Aunque es demasiado pronto para cuantificar el impacto de la pandemia del COVID-19 en el sector bancario estadounidense, su influencia ya se deja sentir con los recientes anuncios de los reguladores bancarios estadounidenses y del Consejo de Normas de Contabilidad Financiera (FASB) que suavizan los requisitos de información sobre la norma contable de Pérdida de Crédito Actual Esperada (CECL).
Abril de 2020 marca el primer periodo de notificación de CECL para las grandes entidades que cotizan en bolsa. Sin embargo, dada la necesidad de que el personal trabaje desde casa, se reconoce que compilar los resultados por primera vez según la norma podría resultar demasiado complicado. Por lo tanto, se está permitiendo a estas instituciones retrasar sus informes CECL hasta más adelante en el año, ya sea cuando termine la pandemia oel 31 de diciembre de 2020 a más tardar.

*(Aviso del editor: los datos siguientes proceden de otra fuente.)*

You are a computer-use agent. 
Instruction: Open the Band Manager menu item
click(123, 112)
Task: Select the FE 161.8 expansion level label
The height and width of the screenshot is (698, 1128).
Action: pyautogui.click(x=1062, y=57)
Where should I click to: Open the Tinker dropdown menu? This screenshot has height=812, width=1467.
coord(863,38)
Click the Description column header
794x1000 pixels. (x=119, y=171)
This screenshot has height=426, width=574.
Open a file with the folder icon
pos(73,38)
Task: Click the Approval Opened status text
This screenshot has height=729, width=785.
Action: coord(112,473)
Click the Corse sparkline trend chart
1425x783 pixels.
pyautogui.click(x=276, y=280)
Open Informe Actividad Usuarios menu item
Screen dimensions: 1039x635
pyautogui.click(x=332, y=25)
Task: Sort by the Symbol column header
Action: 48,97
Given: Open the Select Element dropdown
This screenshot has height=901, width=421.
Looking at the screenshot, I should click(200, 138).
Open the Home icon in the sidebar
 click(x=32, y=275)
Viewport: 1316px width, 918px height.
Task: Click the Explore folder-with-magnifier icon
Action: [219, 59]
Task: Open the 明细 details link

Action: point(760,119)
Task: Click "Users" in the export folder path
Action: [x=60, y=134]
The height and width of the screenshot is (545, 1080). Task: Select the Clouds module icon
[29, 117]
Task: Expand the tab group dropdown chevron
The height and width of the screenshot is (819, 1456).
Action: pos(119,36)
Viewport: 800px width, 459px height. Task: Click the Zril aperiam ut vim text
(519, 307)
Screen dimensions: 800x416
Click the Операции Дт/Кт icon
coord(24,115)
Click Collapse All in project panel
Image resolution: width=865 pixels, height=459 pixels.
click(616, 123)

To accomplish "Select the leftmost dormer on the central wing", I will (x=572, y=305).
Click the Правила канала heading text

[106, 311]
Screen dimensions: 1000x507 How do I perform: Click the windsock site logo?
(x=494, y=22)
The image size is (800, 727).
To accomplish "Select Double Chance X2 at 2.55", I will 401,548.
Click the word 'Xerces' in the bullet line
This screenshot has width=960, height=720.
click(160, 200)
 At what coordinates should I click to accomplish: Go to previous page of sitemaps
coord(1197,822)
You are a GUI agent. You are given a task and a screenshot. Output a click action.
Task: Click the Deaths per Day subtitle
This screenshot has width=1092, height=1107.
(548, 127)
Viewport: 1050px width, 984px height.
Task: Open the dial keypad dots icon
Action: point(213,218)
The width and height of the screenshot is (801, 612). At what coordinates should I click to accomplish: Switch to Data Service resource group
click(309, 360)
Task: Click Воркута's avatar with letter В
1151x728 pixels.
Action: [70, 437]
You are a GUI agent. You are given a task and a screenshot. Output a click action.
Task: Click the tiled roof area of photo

Dadas las oscilaciones del mercado bursátil, el colapso de la actividad económica y las disparadas estadísticas de desempleo durante el punto álgido del brote, se podría argumentar que producir los resultados y capitalizarlos (para satisfacer a los reguladores) de forma realista y precisa es casi imposible.
Además, muchos creen que existe una necesidad acuciante de que el capital bancario esté disponible para conceder préstamos a las empresas y los consumidores estadounidenses lo antes posible.
Mientras que el impacto a corto plazo de COVID sobre CECL está claro, su impacto a largo plazo está más abierto a la especulación. Es probable que ya se puedan identificar algunos temas.
Mayores expectativas de resistencia
La pandemia de COVID-19 ha demostrado ser muy perturbadora para todas las empresas del mundo. Habrá lecciones aprendidas, pero se espera que las empresas tengan que ser más resistentes en sus operaciones en el futuro si quieren sobrevivir.
Las soluciones manuales ineficaces que sólo funcionan en la oficina no serán justificables desde el punto de vista de un directivo, un auditor o un regulador. Es probable que la automatización se convierta en la única forma de llevar a cabo los procesos empresariales básicos de cualquier empresa.
En el caso del CECL, especialmente para los bancos más pequeños, los procesos empresariales se examinarán con lupa. La expectativa de que se aplique la automatización, especialmente en torno al uso de hojas de cálculo de CECL no controladas, cada vez es más difícil de ignorar.
Otro reto es la naturaleza de los acontecimientos importantes, que tienen una pequeña probabilidad de producirse, pero que presentan grandes trastornos si lo hacen. Conocidos como acontecimientos de cisne negro, la naturaleza integrada de la economía global significa que su impacto puede transmitirse cada vez más rápido (literal y figuradamente) a través del globo en cuestión de días y semanas. La pandemia de COVID-19 es un ejemplo obvio, al igual que la crisis financiera de 2008.
Los problemas regionales, como el Brexit o los incendios forestales regionales, por ejemplo, pueden tener un impacto económico regional significativo. Esto puede tener un impacto material en los resultados de CECL para las grandes instituciones, así como para las más pequeñas y localizadas.
En el caso de los modelos prospectivos que caracterizan al CECL, puede ser necesario modificarlos y adaptarlos para reconocer nuevas perturbaciones económicas, tal vez imprevistas. Estos modelos -que pueden utilizar aplicaciones complejas, o incluso sólo hojas de cálculo básicas- tendrán que ser gestionados y modificados, a menudo con poca antelación. Los cambios en estos modelos deberán gestionarse y supervisarse para mantener su precisión, auditabilidad y transparencia.